If you have seen “organic” looking bags hanging on your trees and shrubs, or even in your grass, they are most likely bagworm. During the fall season those bags are filled with hundreds of eggs that winter over and hatch in the spring, usually around late May and early June. The fact that they are filled with eggs in the fall is the reason that spraying now is not the best time. Spraying during the spring, after they hatch will give you the best results. For now, simply hand pick the bags and destroy them, either by burying them or burning them.
In the spring, the eggs of the bagworm hatch and the males crawl out and fly. The female of the species cannot fly but do get around by means of “ballooning”, travelling with the wind. They attach themselves to trees and shrubs with a silk fiber then start making their “bag” out of whatever kind of debris that is around them. The female then stays in the bag and emits a sex attractant pheromone to attract the males for re-production. After she lays hundreds of eggs within the bag, the female crawls out of the bottom of the bag and falls to ground and dies.
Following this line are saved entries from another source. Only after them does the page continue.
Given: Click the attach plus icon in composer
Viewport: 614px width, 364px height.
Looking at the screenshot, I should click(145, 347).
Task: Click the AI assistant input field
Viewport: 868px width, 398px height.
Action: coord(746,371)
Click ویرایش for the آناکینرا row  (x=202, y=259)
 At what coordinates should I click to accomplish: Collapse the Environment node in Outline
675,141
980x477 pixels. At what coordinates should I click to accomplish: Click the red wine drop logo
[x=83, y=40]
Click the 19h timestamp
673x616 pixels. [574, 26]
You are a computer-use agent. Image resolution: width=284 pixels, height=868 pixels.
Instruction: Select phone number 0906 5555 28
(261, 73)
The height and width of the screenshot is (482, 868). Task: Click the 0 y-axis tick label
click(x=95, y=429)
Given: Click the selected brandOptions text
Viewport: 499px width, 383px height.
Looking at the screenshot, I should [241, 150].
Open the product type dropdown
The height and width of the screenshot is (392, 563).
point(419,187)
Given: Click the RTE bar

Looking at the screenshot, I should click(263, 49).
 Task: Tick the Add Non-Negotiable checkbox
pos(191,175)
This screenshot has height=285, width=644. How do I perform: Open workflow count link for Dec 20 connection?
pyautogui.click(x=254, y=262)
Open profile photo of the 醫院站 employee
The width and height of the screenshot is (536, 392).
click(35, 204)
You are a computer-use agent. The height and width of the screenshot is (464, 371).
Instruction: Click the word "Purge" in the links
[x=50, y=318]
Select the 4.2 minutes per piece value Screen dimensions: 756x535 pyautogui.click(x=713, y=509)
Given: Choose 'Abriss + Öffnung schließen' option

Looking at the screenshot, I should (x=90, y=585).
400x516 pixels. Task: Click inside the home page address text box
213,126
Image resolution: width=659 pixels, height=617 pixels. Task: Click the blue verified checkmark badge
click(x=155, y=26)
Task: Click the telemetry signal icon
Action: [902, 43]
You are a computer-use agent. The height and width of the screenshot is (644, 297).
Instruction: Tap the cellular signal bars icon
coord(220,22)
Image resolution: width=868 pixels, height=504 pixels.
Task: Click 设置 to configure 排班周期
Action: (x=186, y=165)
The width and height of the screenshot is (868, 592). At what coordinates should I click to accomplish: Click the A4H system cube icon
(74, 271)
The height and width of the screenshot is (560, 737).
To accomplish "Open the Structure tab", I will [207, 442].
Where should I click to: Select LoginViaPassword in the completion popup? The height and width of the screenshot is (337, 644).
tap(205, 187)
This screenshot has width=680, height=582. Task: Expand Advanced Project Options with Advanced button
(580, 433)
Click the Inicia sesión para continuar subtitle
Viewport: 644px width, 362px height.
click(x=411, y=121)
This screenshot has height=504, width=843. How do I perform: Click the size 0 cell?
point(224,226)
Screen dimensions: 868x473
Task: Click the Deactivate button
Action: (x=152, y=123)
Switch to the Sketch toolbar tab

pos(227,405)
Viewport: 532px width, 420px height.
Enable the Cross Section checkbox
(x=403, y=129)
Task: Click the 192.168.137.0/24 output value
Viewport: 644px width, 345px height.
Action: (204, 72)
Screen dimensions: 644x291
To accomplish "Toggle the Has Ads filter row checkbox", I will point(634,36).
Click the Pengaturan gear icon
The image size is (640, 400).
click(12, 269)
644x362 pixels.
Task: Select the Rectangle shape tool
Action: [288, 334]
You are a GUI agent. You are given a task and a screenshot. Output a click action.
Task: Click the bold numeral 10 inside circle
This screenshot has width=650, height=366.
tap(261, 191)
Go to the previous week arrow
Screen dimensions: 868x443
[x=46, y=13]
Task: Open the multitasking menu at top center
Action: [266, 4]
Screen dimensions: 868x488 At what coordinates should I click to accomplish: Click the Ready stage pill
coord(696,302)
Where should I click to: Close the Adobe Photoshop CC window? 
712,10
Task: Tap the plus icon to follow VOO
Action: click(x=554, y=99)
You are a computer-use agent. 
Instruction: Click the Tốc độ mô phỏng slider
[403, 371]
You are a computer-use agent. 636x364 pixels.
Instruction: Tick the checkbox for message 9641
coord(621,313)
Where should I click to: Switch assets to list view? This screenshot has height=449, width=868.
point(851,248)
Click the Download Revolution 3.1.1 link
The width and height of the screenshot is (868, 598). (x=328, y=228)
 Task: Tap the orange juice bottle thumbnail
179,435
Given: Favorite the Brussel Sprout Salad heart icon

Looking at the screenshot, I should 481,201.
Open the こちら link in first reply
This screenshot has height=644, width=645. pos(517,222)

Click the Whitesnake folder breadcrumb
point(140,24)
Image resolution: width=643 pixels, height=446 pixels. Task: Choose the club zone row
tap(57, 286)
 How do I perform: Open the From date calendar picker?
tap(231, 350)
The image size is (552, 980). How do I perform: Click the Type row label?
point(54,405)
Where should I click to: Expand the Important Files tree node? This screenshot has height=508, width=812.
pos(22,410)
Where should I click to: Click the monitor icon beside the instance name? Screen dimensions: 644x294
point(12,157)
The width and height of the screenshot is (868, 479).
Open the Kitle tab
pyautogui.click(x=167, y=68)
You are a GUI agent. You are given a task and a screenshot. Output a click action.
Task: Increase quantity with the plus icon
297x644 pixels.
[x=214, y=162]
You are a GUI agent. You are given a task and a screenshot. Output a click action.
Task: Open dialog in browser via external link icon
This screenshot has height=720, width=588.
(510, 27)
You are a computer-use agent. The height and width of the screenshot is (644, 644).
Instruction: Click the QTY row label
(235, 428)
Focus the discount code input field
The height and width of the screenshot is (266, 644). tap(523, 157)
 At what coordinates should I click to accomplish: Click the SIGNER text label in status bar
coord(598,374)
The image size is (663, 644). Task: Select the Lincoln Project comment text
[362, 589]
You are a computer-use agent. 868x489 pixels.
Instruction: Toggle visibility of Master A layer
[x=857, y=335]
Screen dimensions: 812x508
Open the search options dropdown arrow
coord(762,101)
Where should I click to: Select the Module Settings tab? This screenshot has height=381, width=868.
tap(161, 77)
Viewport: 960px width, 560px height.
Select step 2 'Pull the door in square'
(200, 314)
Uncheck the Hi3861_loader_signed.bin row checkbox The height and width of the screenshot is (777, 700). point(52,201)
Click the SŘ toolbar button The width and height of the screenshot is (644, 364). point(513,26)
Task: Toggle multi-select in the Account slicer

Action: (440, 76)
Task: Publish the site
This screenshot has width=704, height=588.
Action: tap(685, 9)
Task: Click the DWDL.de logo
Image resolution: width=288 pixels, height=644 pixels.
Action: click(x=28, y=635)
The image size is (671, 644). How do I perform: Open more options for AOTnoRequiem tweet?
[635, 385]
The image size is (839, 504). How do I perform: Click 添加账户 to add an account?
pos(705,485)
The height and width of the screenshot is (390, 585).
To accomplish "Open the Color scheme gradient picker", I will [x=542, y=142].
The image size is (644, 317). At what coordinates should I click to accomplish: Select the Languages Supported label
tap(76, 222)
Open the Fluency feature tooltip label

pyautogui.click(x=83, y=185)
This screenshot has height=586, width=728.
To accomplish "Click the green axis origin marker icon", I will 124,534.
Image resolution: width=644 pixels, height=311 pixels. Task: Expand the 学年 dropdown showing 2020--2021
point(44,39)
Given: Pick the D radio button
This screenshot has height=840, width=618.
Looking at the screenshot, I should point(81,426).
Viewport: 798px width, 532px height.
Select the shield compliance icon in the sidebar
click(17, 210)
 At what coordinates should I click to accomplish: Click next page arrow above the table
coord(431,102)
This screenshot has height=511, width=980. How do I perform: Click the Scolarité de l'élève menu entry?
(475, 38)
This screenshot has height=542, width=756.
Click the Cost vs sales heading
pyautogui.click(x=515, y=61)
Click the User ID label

During the time, after hatching and the building of the new bags, is when most all of the damage occurs to your plants. This would be all of June and July and would be the very best time to spray. As always, spraying before you see the problem is best. If you had bagworm last year on your plants, then you better figure on spraying next summer. Recommended sprays are: Bt, known as Dipel (bacillus thuringicnsis), Orthene, Seven (sometimes sold as Eight), Diazinon, Dursban, Cygon, nicotine sulfate, pyrethrum or Rotenone.
So in review, hand pick and destroy the bags during late fall, winter or even early spring before the eggs start to hatch. Spray with any of the recommended sprays during June and/or July. Bagworm can be found on evergreens and conifers, including pines, spruce, junipers, arborvitae and red cedar. Also keep an eye out for them on deciduous trees such as maple, oak, sycamore, apple and hawthorn.